Helpful Year End Tax Tips for 2023

As the year draws to a close, it’s crucial to carefully consider your potential tax strategies.

1. Postpone Income Until 2024
If you anticipate being in a lower tax bracket next year, consider delaying some income until 2024 to help lessen tax burdens in 2023. This could be achieved by postponing a year-end bonus or deferring collections of business debts, rents, or service payments. By doing so, you could potentially delay the tax payment on this income until the following year in 2024.

2. Advance Deductions
Look for ways to bring forward deductions into the current tax year. If you itemize deductions, consider paying deductible expenses like qualifying interest, state taxes, and medical expenses before year-end rather than in early 2024. Paying these expenses a bit early could impact and lessen your 2023 tax return remittances.

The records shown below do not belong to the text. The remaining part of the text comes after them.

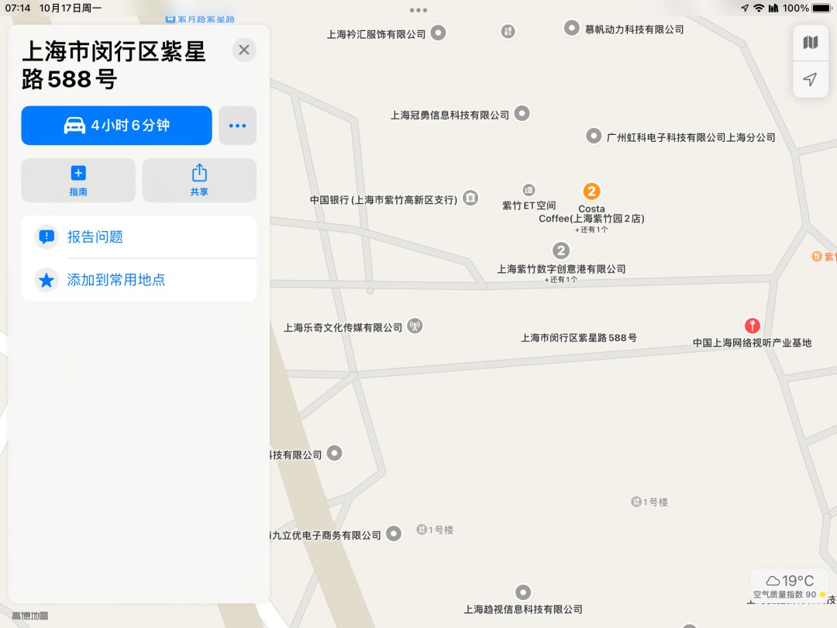837x628 pixels.
Task: Close the 紫星路588号 place card
Action: [244, 50]
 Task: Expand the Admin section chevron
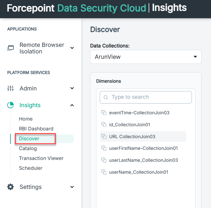72,88
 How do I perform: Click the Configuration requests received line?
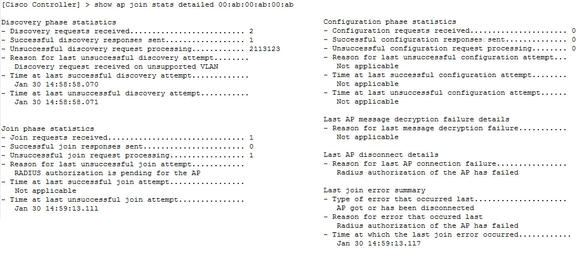coord(450,31)
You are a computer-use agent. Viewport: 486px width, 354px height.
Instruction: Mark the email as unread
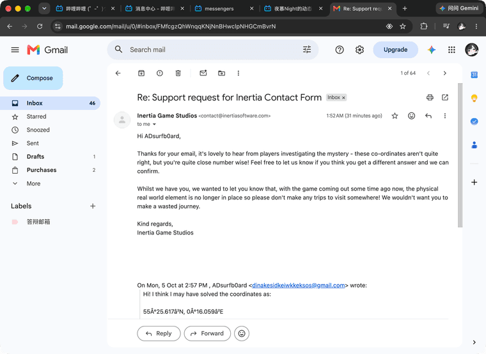203,73
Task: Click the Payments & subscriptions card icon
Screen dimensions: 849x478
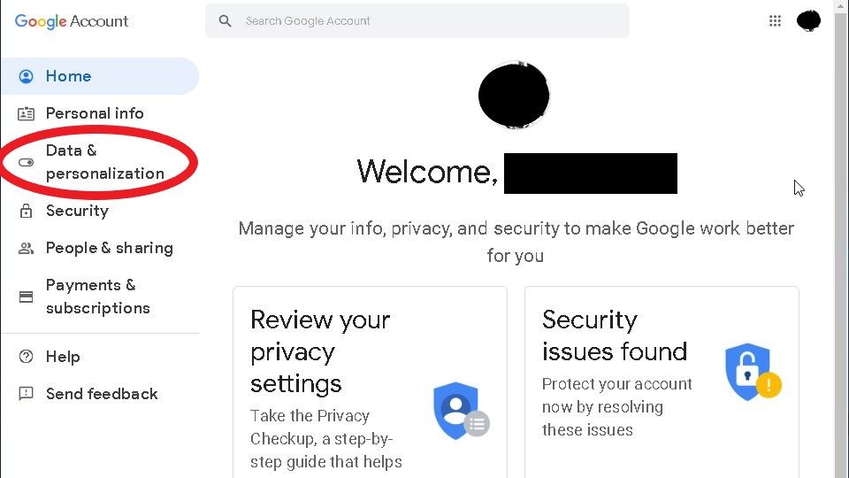Action: pos(27,297)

3. Make Contributions to Charitable Causes
If you itemize deductions on your federal tax return, you can generally deduct charitable donations. However, the deduction is capped at 50% (currently 60% for cash donations to public charities), 30%, or 20% of your adjusted gross income (AGI), depending on the nature of the donation and the recipient organization. Surplus amounts can be rolled over for up to five years.

4. Increase Withholding to Offset Tax Deficit
If you’re likely to owe federal income tax this year, consider upping your withholding on Form W-4 for the rest of the year. Although time may be limited, the main benefit is that withholding is seen as having been evenly paid throughout the year, not just when the funds are actually deducted from your paycheck. This tactic can compensate for inadequate or missed quarterly estimated tax payments.

5. Enhance Retirement Savings
Deductible contributions to a traditional IRA and pre-tax contributions to an employer-sponsored retirement plan like a 401(k) can lower your 2023 taxable income. If you haven’t yet reached the maximum contribution limit, it may be worth considering. For 2023, you can contribute up to $22,500 to a 401(k) plan ($30,000 if you’re 50 or older) and up to $6,500 to traditional and Roth IRAs combined ($7,500 if you’re 50 or older). You generally have until the end of the year to make 2023 contributions to an employer plan, and until April 15, 2024, for 2023 IRA contributions.

*Note: Roth contributions are not deductible, but qualified Roth distributions are not taxable.

6. Fulfill Required Minimum Distributions
If you’re 73 or older, you’re generally required to make minimum distributions (RMDs) from traditional IRAs and employer-sponsored retirement plans (specific rules apply if you’re still employed and contributing to your employer’s retirement plan). You must withdraw these funds by the deadline—typically, the end of the year. The penalty for failure to do so is significant: 25% of any amount not distributed as required (10% if corrected promptly).

7. Consider Year-End Investment Actions
While tax implications shouldn’t dictate your investment decisions, they’re worth considering for any year-end investment actions. For instance, if you’ve made net capital gains from selling securities profitably, you could evade tax on some or all of these gains by selling losing positions. Any losses exceeding your gains can be used to offset up to $3,000 of regular income ($1,500 if your filing status is married filing separately) or carried forward to reduce future taxes.